6. Non merita accoglimento neppure l'ultima censura. L'aggravante della violenza sulle persone nel delitto di violazione di domicilio sussiste quando l'energia fisica o un altro mezzo, esclusa la minaccia, sia adoperato da un soggetto su un altro per annullarne o limitarne la capacità di autodeterminazione. La violenza deve essere contestuale e collegata da un nesso Ideologico con la violazione di domicilio. Essa può manifestarsi in uno qualsiasi dei diversi momenti nei quali si estrinseca e si fraziona la fase esecutiva del reato, e pertanto anche quando la violenza alle persone non sia usata inizialmente per l'illecita introduzione, ma successivamente per intrattenersi nel domicilio contro la volontà dell'avente diritto (Sez. 5, 5 febbraio 1988, n. 8750; Sez. 5, 26 ottobre 1983, n. 10531). La sentenza impugnata ha fatto corretta applicazione di questi principi, laddove ha evidenziato la stretta correlazione tra il ricorso da parte dell'imputato alla violenza sulla parte offesa e la violazione di domicilio consistita nell'introdursi e nell'intrattenersi nell'abitazione di EL EN MA UC contro la volontà della stessa che aveva il diritto di escluderlo e manifestò chiaramente in tal senso la sua volontà.

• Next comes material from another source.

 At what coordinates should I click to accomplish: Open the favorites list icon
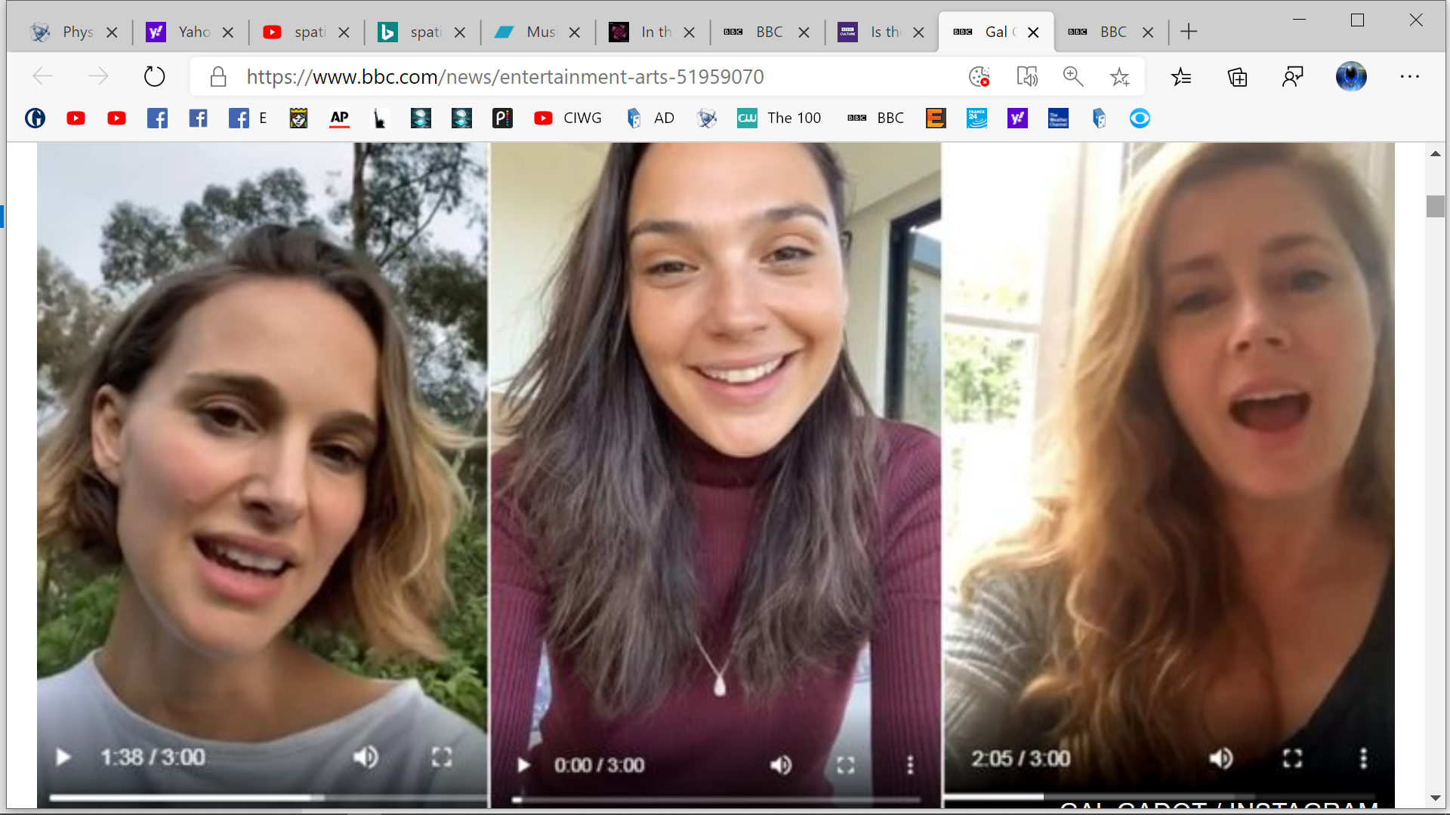click(x=1181, y=76)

Al rigetto del ricorso consegue di diritto la condanna del ricorrente al pagamento delle spese processuali, nonché alla rifusione delle spese sostenute dalla parte civile MA UI EL EN che, tenuto conto del numero e dell'importanza delle questioni trattate, della tipologia ed entità delle prestazioni difensive, avuto riguardo ai limiti minimi e massimi fissati dalla tariffa forense (Sez. Un., 14 luglio 2011, n. 40288 del 14/07/2011), si liquidano in complessivi euro tremila, oltre CPA e IVA.
P.Q.M.
Rigetta il ricorso e condanna il ricorrente al pagamento delle spese processuali, nonché alla rifusione delle spese sostenute nel grado dalla parte civile MA UI EL EN che liquida in complessivi Euro tremila, oltre CPA e IVA.
Così deciso in Roma, il 28 febbraio 2012.